Wider issues exist than the fate of Hemming. Twitter has collapsed in on itself and made it clear that the details of all users who Tweet the names of Giggs and Thomas will be passed to the authorities. Giggs and all those other avenging celebrities lining-up to sue all and sundry are frankly, pathetic. The idea that our courts should be packed to the gills with these cases is an outrage. I’d much prefer them to be used to prosecute real criminals and I’d like to think the public would agree.

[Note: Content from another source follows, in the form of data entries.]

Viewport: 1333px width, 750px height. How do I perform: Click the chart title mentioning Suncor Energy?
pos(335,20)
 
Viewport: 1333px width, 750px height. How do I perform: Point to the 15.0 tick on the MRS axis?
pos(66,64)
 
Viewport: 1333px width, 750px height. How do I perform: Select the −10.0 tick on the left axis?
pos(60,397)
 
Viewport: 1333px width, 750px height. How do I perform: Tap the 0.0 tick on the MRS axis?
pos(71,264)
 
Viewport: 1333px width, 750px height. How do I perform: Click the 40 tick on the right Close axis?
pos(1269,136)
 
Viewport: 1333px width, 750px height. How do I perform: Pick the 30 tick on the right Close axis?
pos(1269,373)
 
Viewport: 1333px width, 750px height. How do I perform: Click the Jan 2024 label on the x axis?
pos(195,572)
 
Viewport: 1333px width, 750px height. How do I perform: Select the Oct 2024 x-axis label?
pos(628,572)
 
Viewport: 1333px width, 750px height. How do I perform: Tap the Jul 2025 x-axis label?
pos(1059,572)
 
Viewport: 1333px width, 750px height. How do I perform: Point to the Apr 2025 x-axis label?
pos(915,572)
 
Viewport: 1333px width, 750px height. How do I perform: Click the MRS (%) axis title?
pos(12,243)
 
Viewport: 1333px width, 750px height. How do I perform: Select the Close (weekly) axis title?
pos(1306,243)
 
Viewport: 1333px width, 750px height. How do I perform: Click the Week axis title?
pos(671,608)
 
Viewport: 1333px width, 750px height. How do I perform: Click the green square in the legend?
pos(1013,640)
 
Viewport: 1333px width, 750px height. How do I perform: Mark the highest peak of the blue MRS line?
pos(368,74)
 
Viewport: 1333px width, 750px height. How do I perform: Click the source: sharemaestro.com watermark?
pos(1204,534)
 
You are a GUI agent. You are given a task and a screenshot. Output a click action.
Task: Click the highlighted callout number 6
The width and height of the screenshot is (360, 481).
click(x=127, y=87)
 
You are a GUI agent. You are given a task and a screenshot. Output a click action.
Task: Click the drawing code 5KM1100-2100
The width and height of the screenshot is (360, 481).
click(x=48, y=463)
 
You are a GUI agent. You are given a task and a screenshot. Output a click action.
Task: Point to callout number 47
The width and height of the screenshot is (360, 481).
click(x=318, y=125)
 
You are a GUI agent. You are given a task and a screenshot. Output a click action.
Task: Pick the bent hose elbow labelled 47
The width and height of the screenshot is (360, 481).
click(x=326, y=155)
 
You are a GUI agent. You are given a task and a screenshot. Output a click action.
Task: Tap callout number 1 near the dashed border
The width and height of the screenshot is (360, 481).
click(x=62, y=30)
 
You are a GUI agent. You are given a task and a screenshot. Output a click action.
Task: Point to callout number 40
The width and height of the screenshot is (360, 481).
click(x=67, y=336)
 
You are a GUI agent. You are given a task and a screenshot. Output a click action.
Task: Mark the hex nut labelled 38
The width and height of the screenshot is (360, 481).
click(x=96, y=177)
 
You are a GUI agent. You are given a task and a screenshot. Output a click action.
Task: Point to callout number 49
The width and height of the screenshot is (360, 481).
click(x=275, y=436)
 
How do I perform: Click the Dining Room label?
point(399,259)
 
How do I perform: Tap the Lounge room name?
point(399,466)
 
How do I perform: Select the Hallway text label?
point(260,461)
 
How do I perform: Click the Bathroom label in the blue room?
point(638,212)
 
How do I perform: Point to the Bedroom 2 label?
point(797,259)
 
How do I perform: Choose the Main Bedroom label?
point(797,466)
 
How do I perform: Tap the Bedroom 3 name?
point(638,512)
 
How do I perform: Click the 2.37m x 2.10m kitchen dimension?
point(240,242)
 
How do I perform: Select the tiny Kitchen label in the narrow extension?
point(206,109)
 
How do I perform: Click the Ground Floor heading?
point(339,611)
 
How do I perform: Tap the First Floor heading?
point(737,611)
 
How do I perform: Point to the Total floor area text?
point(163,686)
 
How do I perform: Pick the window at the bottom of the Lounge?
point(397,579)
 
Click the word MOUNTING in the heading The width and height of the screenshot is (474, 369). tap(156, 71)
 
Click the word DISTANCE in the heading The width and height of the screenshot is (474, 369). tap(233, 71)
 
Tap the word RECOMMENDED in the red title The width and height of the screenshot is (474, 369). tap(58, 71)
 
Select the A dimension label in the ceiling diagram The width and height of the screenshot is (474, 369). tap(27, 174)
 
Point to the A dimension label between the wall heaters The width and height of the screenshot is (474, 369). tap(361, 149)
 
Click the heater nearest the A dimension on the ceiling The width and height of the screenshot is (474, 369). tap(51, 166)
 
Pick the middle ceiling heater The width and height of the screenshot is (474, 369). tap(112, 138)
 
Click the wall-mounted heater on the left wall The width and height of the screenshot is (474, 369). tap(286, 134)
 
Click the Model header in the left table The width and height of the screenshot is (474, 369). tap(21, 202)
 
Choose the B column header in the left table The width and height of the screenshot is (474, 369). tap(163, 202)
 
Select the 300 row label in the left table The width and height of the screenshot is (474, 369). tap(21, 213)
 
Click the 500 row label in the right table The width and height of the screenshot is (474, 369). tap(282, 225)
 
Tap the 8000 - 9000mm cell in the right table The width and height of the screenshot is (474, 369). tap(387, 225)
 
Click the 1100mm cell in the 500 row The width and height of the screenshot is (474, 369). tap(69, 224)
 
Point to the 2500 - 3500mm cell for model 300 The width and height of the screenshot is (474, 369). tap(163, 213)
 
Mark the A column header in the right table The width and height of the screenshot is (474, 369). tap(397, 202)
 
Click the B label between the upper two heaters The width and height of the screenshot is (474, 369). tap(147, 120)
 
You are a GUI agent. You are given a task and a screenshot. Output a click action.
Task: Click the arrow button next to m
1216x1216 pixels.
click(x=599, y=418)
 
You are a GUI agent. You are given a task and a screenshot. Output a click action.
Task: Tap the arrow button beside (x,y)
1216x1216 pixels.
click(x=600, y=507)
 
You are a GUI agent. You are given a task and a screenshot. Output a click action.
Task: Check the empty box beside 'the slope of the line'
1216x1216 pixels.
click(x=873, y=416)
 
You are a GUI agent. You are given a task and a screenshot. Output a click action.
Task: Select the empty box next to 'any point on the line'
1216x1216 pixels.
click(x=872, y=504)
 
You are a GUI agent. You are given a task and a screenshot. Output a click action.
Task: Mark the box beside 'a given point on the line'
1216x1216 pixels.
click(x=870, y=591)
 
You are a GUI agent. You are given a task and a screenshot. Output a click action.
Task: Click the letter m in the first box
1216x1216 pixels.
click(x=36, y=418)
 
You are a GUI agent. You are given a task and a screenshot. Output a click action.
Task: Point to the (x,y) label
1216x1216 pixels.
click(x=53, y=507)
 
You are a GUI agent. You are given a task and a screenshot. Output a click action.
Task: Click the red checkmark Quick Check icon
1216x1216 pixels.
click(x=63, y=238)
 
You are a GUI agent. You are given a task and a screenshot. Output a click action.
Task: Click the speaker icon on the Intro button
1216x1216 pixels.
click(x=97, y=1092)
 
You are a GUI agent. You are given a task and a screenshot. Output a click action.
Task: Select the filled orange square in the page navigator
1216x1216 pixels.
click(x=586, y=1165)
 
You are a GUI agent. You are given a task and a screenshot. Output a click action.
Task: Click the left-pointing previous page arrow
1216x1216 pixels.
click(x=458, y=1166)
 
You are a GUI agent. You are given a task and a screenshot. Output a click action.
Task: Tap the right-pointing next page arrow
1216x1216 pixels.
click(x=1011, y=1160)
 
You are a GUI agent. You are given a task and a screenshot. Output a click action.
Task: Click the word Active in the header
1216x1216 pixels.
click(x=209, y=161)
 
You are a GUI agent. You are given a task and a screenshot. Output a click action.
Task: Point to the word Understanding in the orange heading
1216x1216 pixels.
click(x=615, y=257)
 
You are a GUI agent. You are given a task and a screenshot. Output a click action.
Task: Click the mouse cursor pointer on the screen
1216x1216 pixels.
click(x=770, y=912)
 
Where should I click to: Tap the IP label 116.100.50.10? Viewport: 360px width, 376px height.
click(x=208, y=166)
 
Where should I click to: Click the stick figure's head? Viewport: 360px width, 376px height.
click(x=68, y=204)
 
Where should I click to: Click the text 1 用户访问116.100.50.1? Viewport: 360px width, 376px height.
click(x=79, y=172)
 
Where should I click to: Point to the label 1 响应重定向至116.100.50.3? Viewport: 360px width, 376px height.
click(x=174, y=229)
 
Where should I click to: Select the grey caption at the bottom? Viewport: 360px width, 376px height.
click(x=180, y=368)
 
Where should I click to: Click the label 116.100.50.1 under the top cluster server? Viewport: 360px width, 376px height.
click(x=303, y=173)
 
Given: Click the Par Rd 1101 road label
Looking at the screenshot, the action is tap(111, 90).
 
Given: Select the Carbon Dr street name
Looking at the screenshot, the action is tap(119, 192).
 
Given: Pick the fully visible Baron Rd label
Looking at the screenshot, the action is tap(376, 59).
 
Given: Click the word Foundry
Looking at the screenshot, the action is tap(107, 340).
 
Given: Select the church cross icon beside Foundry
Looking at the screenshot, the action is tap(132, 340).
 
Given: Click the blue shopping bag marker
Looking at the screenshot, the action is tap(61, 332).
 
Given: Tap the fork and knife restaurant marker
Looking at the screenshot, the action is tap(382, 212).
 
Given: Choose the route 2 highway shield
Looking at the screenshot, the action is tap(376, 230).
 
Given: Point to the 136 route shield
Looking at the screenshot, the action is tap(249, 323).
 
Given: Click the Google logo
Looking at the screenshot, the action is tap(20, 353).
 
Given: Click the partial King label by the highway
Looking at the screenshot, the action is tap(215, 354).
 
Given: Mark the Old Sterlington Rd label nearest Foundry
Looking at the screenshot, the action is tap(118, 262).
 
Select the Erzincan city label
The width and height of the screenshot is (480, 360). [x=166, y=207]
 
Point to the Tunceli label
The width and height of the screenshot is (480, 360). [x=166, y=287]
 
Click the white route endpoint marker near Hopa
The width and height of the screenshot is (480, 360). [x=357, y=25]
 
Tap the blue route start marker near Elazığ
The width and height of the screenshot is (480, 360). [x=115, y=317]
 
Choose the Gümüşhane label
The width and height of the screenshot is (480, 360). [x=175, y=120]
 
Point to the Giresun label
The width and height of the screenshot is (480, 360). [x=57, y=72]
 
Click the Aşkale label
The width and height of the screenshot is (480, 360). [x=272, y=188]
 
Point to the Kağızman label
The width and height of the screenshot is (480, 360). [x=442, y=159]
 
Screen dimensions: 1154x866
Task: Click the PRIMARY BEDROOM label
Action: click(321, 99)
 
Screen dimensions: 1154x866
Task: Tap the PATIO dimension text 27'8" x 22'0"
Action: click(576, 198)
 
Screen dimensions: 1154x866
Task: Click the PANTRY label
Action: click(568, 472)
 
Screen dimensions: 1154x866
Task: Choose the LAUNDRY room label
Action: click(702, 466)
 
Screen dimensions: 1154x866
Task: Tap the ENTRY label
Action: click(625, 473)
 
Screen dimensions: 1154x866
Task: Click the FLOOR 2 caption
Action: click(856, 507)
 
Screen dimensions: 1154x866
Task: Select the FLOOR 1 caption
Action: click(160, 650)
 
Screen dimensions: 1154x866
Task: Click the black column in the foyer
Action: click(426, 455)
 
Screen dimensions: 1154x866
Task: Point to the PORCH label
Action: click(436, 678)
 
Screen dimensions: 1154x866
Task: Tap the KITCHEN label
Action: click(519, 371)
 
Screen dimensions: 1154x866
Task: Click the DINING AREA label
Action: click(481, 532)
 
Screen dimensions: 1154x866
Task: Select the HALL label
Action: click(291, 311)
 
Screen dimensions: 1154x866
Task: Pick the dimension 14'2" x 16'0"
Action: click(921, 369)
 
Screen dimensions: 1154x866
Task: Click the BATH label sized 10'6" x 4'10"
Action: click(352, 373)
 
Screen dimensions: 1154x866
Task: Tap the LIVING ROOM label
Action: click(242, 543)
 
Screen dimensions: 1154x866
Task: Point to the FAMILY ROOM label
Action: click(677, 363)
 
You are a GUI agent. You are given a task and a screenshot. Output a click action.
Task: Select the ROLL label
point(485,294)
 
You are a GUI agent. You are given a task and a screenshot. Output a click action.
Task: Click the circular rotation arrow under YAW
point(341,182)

Yes they have a right to a private life but they trade that off to a certain degree when they assume their status and I dont see many complaining when the cheque from Hello for the latest full-colour splash arrives. My sympathy is therefore limited. Yes, they are people too but they are people who have made a choice with consequences that they would have to be fantastically naive not to be aware of these.
Hemming was perfectly correct when he said:
“With about 75,000 people having named Ryan Giggs on Twitter it is obviously impracticable to imprison them all and with reports that Giles Coren also faces imprisonment…the question is what the government’s view is on the enforceability of a law which clearly does not have public consent?”
Labour seems to have been quick to forget as well the much more sinister uses of the superinjunction – illustrated perfectly by the Trafigura/Guardian case. I would be dismayed if the same logic, right to privacy, was extended from the sexual failings of a footballer to the right to conceal allegations of toxic waste dumping.
Yet , sadly, it would not surprise me to hear exactly that from some quarters of this party which seem determined to be the law and order brigade even when the law is clearly an ass. It concerns me deeply, and should all party members, that Ed Miliband’s response to the controversy seemed to be to suggest that the real problem was that the laws are not tight enough not that their whole premise and purpose is to protect the rich and powerful from scrutiny, and therefore they should be scrapped and started from scratch.
Freedom is often a messy and contradictory business but before we leap to snap decisions we need to ask ourselves some serious questions. Does the right to a private life extend to protection from the consequences of your own misdeeds simply because you have money? Is Twitter really protecting freedom’s frontier by threatening over 70,000 of its users with jail for doing what many people do at the pub or corner shop – retelling gossip? I think not.
Furthermore, we need to really question if Labour has learnt the lessons of government and can talk the talk and walk the walk when it comes to concepts like freedom and liberty. Our response thus far suggests we still have a long way to go.